You should link to this excellent overview from your profile page or something (+1).

@sln 2018-04-26 21:30:09

You may want to add this to the boost item: In the regex_constants namespace, flag_type_'s : perl = ECMAScript = JavaScript = JScript = ::boost::regbase::normal = 0 which defaults to Perl. Programmers will set a base flag definition #define MOD regex_constants::perl | boost::regex::no_mod_s | boost::regex::no_mod_m for thier regex flags to reflect that. And the arbitor is always the inline modifiers.

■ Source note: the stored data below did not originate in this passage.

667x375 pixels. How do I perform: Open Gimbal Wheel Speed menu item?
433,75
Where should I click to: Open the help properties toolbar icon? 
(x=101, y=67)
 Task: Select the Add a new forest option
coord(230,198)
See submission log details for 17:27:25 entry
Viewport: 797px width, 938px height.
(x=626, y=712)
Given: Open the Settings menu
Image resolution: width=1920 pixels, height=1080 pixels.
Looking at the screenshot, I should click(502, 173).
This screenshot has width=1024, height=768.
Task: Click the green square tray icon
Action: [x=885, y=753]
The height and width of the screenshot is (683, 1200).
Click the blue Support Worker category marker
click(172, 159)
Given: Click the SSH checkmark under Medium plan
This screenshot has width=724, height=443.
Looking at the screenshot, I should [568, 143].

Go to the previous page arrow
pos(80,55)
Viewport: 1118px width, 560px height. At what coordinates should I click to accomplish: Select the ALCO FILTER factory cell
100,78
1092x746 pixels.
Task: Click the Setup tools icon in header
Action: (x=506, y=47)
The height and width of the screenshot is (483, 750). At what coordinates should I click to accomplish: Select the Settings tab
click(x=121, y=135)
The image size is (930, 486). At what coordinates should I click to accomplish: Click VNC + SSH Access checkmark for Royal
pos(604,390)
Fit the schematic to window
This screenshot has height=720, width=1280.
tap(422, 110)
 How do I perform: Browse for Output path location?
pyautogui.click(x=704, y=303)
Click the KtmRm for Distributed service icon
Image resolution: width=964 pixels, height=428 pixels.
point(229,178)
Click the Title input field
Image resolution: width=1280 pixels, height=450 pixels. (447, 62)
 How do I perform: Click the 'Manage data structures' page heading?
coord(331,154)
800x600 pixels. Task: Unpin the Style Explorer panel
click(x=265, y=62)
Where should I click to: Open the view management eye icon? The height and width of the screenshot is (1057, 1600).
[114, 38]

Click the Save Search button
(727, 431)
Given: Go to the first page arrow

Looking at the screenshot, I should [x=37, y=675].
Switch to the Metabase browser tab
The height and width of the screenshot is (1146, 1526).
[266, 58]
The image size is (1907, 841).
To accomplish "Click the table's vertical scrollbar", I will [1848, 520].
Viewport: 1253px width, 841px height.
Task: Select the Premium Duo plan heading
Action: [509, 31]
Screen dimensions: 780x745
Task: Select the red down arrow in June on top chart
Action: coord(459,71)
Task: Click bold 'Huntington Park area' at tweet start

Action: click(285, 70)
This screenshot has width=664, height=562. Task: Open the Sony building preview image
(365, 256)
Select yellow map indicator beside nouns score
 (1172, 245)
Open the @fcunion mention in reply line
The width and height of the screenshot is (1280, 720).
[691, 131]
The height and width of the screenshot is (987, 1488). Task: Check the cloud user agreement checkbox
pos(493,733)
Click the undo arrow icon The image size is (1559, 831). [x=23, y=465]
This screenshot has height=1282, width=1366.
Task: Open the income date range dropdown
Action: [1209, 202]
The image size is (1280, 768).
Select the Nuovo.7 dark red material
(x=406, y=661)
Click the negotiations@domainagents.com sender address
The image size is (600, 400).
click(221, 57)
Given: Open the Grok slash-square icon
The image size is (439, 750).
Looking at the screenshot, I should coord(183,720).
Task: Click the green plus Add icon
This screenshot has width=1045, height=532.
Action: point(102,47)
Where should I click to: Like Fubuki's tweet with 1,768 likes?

Where (?-sm)(?s).* resets.

@Pasupathi Rajamanickam 2018-12-19 02:12:47

Can you also add for bash please?

@Wiktor Stribiżew 2018-12-19 07:33:26

@PasupathiRajamanickam Bash uses a POSIX regex engine, the . matches any char there (including line breaks). See this online Bash demo.

@RAN_0915 2018-08-06 07:48:29

we can also use

(.*?\n)*?

to match everything including newline without greedy

This will make the new line optional

(.*?|\n)*?

@Kamahire 2013-06-03 06:22:19

In java based regular expression you can use [\s\S]

@Paul Draper 2013-10-19 06:48:54

Shouldn't those be backslashes?

@RandomInsano 2013-12-21 20:12:24

They go at the end of the Regular Expression, not within in. Example: /blah/s

@3limin4t0r 2018-09-25 17:47:28

I guess you mean JavaScript, not Java? Since you can just add the s flag to the pattern in Java and JavaScript doesn't have the s flag.

@vibaiher 2012-08-03 07:52:16

In Ruby you can use the 'm' option (multiline):

/YOUR_REGEXP/m

See the Regexp documentation on ruby-doc.org for more information.

@Abbas Shahzadeh 2011-07-30 13:03:56

In JavaScript, use /[\S\s]*<Foobar>/. Source

@Allen 2013-05-09 15:34:57

From that link: "JavaScript and VBScript do not have an option to make the dot match line break characters. In those languages, you can use a character class such as [\s\S] to match any character." Instead of the . use [\s\S] (match spaces and non-spaces) instead.

@Gordon 2013-01-03 11:32:13

For Eclipse worked following expression:

Foo

jadajada Bar"

Regular-Expression:

Foo[\S\s]{1,10}.*Bar*

@user1348737 2012-04-21 20:05:32

Often we have to modify a substring with a few keywords spread across lines preceding the substring. Consider an xml element:

<TASK>
  <UID>21</UID>
  <Name>Architectural design</Name>
  <PercentComplete>81</PercentComplete>
</TASK>

Suppose we want to modify the 81, to some other value, say 40. First identify .UID.21..UID., then skip all characters including \n till .PercentCompleted.. The regular expression pattern and the replace specification are:

String hw = new String("<TASK>\n  <UID>21</UID>\n  <Name>Architectural design</Name>\n  <PercentComplete>81</PercentComplete>\n</TASK>");
String pattern = new String ("(<UID>21</UID>)((.|\n)*?)(<PercentComplete>)(\\d+)(</PercentComplete>)");
String replaceSpec = new String ("$1$2$440$6");
//note that the group (<PercentComplete>) is $4 and the group ((.|\n)*?) is $2.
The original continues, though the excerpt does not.